◆ GOAL OF THE EXERCISE: From the line containing "Given: Open the" down to the final line of the entries below, return each line exactly and drop the pictures.

(Collected data entries)

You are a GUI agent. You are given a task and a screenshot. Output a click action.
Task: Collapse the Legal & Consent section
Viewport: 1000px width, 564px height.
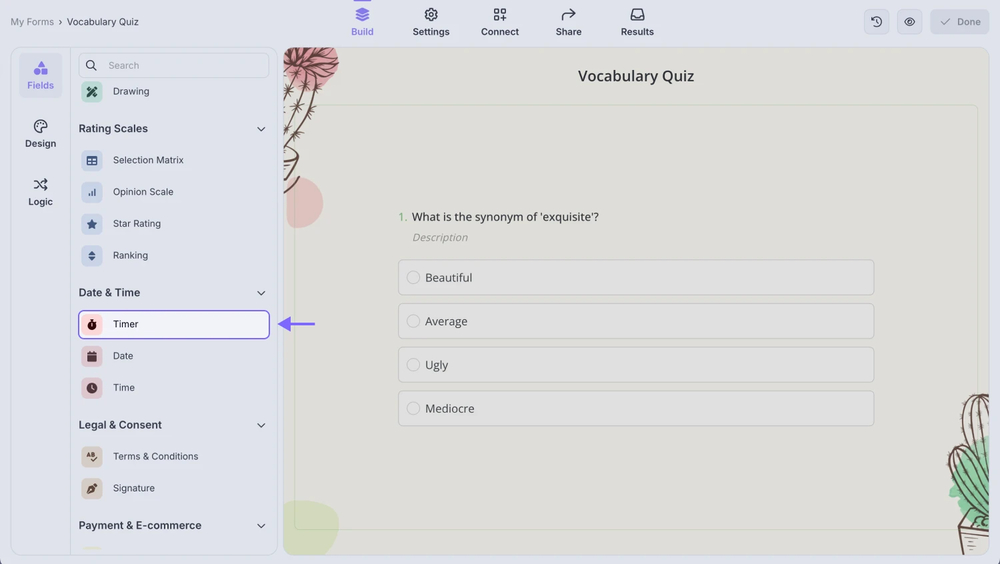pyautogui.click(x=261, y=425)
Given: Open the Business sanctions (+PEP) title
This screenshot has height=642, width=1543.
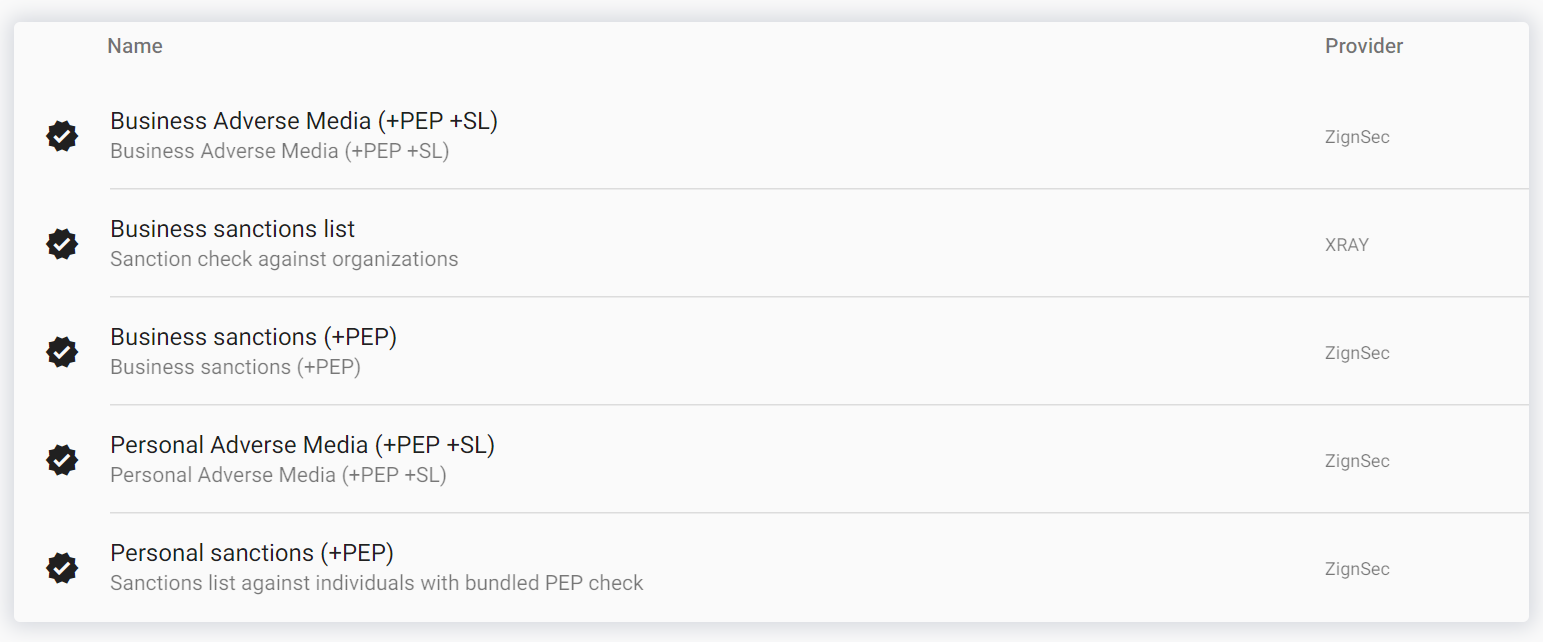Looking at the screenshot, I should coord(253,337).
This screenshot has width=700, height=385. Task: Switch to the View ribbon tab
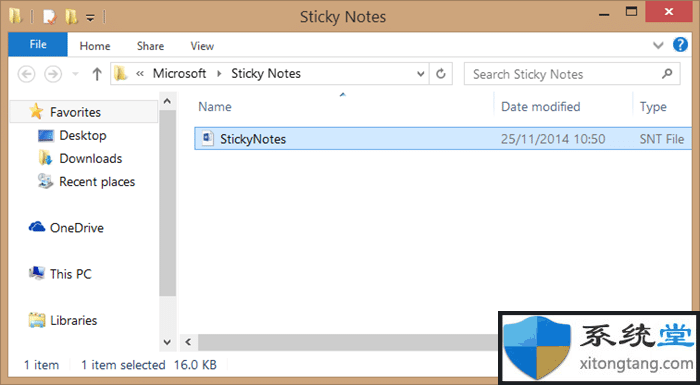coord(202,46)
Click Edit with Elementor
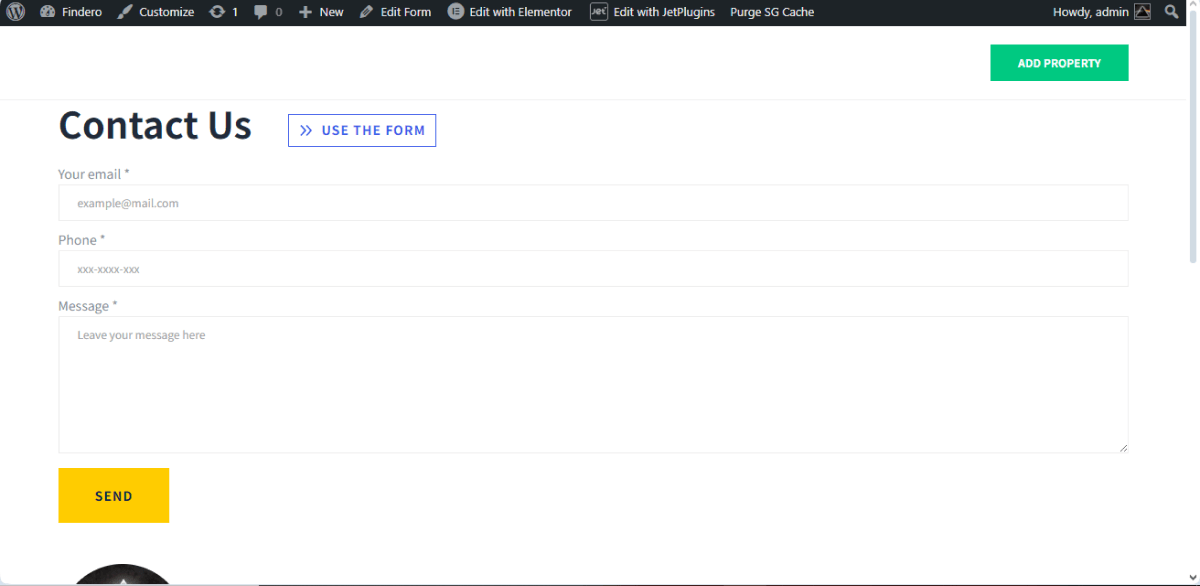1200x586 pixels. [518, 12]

◆ OUTPUT:
Given: Open the Business sanctions (+PEP) title
This screenshot has height=642, width=1543.
Looking at the screenshot, I should coord(253,337).
This screenshot has width=700, height=385. Task: Switch to the View ribbon tab
coord(202,46)
Click Edit with Elementor
1200x586 pixels. [518, 12]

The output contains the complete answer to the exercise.